Many figures within the gaming community have urged gamers to talk with their feet. Stop visiting the sites that have seen their shady business practices exposed. Take your loyalty and time to an outlet worthy of your trust. But what’s the point in that when the websites in question are still given the content people desire? If you’re looking to read a review before purchasing a game, you want to read it as soon as it’s available. Would you delay the purchase of a new game for a week just to wait for a review from another source? Most people wouldn’t.

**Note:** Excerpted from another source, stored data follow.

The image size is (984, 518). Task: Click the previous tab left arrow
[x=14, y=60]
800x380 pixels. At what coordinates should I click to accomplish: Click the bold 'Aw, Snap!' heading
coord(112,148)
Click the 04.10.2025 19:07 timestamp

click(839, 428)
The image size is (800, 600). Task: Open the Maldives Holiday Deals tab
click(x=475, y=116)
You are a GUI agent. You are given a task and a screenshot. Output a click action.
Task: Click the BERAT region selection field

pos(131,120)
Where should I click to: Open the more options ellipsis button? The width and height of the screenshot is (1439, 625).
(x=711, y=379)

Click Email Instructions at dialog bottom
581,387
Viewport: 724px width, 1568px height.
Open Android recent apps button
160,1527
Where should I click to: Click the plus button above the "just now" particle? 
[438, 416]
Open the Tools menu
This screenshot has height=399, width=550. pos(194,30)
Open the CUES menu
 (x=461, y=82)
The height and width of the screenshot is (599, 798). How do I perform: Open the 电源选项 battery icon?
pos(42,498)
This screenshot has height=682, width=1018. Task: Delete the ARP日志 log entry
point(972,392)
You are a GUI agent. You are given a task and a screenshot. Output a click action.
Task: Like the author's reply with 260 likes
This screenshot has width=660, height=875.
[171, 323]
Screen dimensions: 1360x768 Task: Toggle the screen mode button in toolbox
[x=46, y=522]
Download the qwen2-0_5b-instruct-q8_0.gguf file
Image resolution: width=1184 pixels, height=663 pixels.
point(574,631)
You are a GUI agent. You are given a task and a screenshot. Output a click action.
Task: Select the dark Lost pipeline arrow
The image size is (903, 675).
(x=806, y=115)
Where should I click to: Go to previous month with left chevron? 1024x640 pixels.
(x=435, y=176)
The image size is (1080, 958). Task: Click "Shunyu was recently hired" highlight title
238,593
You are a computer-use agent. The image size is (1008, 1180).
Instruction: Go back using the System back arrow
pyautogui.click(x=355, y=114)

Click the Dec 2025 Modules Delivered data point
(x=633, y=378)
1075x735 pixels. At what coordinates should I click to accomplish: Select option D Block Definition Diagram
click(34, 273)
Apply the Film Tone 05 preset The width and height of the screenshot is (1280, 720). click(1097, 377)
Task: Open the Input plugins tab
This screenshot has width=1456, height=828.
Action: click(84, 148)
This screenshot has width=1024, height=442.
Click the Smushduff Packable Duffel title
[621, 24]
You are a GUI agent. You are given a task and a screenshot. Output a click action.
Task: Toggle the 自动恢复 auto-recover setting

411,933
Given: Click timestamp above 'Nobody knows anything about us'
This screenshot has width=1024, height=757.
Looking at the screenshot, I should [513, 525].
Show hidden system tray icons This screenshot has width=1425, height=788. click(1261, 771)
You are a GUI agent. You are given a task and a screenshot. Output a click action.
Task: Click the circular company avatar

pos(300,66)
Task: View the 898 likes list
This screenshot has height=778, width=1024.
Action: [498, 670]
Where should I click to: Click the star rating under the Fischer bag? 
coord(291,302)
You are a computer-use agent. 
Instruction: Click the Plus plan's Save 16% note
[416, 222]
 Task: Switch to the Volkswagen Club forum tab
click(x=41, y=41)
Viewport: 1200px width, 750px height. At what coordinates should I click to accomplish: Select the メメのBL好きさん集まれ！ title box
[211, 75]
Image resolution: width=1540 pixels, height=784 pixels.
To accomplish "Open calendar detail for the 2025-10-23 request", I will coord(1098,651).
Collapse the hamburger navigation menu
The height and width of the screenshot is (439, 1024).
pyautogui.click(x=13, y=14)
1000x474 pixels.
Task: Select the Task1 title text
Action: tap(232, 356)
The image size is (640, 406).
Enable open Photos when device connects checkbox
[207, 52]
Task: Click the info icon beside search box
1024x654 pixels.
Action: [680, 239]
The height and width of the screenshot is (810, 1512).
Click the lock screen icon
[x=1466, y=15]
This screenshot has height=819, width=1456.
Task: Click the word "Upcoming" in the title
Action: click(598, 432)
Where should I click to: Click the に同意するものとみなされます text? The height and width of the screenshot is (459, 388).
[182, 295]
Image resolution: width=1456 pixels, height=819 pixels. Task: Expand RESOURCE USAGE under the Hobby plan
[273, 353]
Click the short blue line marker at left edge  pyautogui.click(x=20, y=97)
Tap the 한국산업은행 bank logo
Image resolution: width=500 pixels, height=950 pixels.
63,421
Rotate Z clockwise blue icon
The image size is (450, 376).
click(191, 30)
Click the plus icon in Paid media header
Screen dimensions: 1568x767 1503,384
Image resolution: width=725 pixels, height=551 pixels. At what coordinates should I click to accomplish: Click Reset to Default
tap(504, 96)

The powers that be are also incredibly skilled at deflecting any negative attention their questionable morals may bring about. The Zoe Quinn situation is a perfect representation of this. A large number of people expressed their disappointment with Quinn after rumors surfaced that suggested she attempted to alter the outcome of coverage on multiple sites through means of a sexual nature – although this rumor was started by an ex-partner so its credibility was immediately suspect. Thousands decided to express their frustration through social media outlets and rightly so. Male, female, young, old, drunken monkey – if a person in a position of trust abuses that trust they should be held accountable. The anonymity the internet provides did encourage an alarming number of people to take things way too far but it was the response of certain figureheads in gaming that really demonstrated their ability to manipulate a situation. Instead of focusing on the core reasons for the barrage of abuse Quinn received, as a potentially corrupt member of the industry, it was instantly turned into a ridiculous debate surrounding misogyny in the industry which prompted thousands to leap to her defense. Don’t misunderstand my point here. I don’t condone mistreatment due to something as petty as gender, I’m merely providing an example. When potentially corrupt elements of the gaming industry were revealed, it was spun and turned into something else entirely – and it’s not the first time.
Well, if you’ve made it this far, kudos to you. I can hold my hand on my heart when I say Gamers Heroes is an honest source of video-game information and although it has cost us many potentially lucrative opportunities, I am happy to smile each and every time I read a crappy 20 word “breaking news” post based on a single sketchy tweet – or week early 10/10 review adorned in a painfully obvious attempt at maximizing an advertising deal.
To those in the industry that contribute to the systems that breed dishonesty within our communities, I say this: (warning: not safe for work)
I would rather live a life of honesty and integrity in a tent surrounded by cow shit than a life of deceit in luxury. Honest gaming journalism doesn’t pay but boy does it feel good.